THE BIRTH OF CORMAC MAC ART
Of all the kings that ruled over Ireland, none had a better and more
loyal servant than was Finn mac Cumhal, and of all the captains and
counsellors of kings none ever served a more glorious and a nobler
monarch than did Finn, for the time that he served Cormac, son of Art,
son of Conn of the Hundred Battles. At the time at which this monarch
lived and reigned, the mist of sixteen centuries hangs between us and
the history of Ireland, but through this mist there shine a few great
and sunlike figures whose glory cannot be altogether hidden, and of
these figures Cormac is the greatest and the brightest. Much that is
told about him may be true, and much is certainly fable, but the fables
themselves are a witness to his greatness; they are like forms seen in
the mist when a great light is shining behind it, and we cannot always
say when we are looking at the true light and when at the reflected
glory.
The birth of Cormac was on this wise. His father, as we have said, was
Art, son of Conn, and his mother was named Achta, being the daughter of
a famous smith or ironworker of Connacht. Now before the birth of
Cormac, Achta had a strange dream, namely, that her head was struck off
from her body and that out of her neck there grew a great tree which
extended its branches over all Ireland and flourished exceedingly, but a
huge wave of the sea burst upon it and laid it low. Then from the roots
of this tree there grew up another, but it did not attain the splendour
of the first, and a blast of wind came from the West and overthrew it.
On this the woman started from her sleep, and she woke her husband, Art,
and told him her vision. "It is a true dream," said Art. "I am thy head,
and this portends that I shall be violently taken from thee. But thou
shalt bear me a son who shall be King of all Ireland, and shall rule
with great power and glory until some disaster from the sea overtake
him. But from him shall come yet another king, my grandson and thine,
who shall also be cut down, and I think that the cause of his fall shall
be the armies of the Fian host, who are swift and keen as the wind."

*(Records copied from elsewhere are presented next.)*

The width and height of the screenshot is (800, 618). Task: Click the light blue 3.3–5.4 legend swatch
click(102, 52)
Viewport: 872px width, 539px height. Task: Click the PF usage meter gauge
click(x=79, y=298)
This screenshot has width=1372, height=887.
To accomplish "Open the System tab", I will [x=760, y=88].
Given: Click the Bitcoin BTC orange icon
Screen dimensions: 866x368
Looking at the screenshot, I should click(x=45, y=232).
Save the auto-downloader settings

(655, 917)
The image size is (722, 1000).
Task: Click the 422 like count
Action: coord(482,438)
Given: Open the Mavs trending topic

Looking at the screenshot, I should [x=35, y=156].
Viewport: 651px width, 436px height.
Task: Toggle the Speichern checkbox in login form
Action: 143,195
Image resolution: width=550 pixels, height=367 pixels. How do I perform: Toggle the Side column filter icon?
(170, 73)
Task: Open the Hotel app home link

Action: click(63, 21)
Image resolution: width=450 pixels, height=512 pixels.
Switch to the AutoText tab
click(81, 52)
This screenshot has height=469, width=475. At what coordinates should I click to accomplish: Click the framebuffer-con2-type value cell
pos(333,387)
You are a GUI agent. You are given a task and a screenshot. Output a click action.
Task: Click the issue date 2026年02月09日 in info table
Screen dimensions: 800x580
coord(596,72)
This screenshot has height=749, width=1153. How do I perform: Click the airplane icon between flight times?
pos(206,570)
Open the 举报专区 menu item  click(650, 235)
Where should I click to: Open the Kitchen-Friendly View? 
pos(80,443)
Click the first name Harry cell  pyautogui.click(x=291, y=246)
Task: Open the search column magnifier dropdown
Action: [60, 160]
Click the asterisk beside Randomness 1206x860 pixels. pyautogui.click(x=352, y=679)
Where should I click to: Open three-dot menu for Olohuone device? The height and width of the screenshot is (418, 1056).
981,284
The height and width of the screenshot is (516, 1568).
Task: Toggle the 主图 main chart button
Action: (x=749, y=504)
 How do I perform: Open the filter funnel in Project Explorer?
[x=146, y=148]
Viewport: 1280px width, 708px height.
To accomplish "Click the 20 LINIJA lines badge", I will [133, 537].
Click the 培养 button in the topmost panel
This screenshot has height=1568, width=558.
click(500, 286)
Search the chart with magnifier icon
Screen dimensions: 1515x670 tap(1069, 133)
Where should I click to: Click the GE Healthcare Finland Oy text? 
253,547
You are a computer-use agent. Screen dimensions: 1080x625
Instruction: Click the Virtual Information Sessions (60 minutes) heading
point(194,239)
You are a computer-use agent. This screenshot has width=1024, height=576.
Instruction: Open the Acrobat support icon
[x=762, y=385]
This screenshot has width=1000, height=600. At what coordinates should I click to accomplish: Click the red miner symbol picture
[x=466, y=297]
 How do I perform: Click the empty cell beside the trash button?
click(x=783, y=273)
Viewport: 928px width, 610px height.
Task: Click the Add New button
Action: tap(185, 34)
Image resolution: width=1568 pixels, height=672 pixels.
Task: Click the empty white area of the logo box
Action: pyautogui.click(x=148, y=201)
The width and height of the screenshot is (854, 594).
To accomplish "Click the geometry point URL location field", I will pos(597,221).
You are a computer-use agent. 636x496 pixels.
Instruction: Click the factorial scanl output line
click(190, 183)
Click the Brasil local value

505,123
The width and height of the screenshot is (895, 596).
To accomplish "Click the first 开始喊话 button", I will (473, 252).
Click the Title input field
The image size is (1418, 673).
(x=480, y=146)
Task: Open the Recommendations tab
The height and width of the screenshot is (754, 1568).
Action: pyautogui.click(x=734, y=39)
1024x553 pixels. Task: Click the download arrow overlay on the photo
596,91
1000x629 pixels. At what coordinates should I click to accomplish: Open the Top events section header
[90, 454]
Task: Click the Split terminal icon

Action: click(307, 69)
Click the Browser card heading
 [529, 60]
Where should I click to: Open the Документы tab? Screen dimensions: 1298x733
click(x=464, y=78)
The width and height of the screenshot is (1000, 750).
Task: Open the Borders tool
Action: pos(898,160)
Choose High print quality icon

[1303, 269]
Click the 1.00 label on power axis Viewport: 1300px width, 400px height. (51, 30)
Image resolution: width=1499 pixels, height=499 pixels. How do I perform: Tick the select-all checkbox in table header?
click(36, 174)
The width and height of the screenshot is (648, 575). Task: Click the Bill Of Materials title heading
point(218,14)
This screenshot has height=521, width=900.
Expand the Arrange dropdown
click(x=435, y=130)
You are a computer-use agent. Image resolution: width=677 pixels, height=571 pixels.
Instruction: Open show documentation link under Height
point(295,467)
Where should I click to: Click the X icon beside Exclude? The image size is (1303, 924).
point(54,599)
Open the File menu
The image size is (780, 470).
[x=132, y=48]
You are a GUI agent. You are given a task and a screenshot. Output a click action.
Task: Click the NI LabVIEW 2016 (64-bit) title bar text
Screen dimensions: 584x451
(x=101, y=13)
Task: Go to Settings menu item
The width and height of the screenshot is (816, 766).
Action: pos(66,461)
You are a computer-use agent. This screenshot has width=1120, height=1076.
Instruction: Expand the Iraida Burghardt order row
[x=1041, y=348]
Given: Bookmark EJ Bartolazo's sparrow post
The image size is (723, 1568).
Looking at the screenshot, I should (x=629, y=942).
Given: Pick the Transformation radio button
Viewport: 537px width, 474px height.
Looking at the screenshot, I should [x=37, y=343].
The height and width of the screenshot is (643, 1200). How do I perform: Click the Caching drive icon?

Not long thereafter Art, son of Conn, fell in battle with the Picts and
Britons at the Plain of the Swine, which is between Athenry and Galway
in Connacht. Now the leader of the invaders then was mac Con, a nephew
to Art, who had been banished out of Ireland for rising against the High
King; and when he had slain Art he seized the sovranty of Ireland and
reigned there unlawfully for many years.
But before the battle, Art had counselled his wife:
"If things go ill with us in the fight, and I am slain, seek out my
faithful friend Luna who dwells in Corann in Connacht, and he will
protect thee till thy son be born." So Achta, with one maid, fled in her
chariot before the host of mac Con and sought to go to the Dún of Luna.
On her way thither, however, the hour came when her child should be
born, and the maid turned the chariot aside into the wild wood at the
place called Creevagh (the Place of the Twigs), and there, on a couch of
twigs and leaves, she gave birth to a noble son.
Then Achta, when she had cherished her boy and rejoiced over him, bade
her handmaid keep watch over both of them, and they fell asleep. But the
maid's eyes were heavy with weariness and long travelling, and ere long
she, too, was overpowered by slumber, and all three slept a deep sleep
while the horses wandered away grazing through the wood.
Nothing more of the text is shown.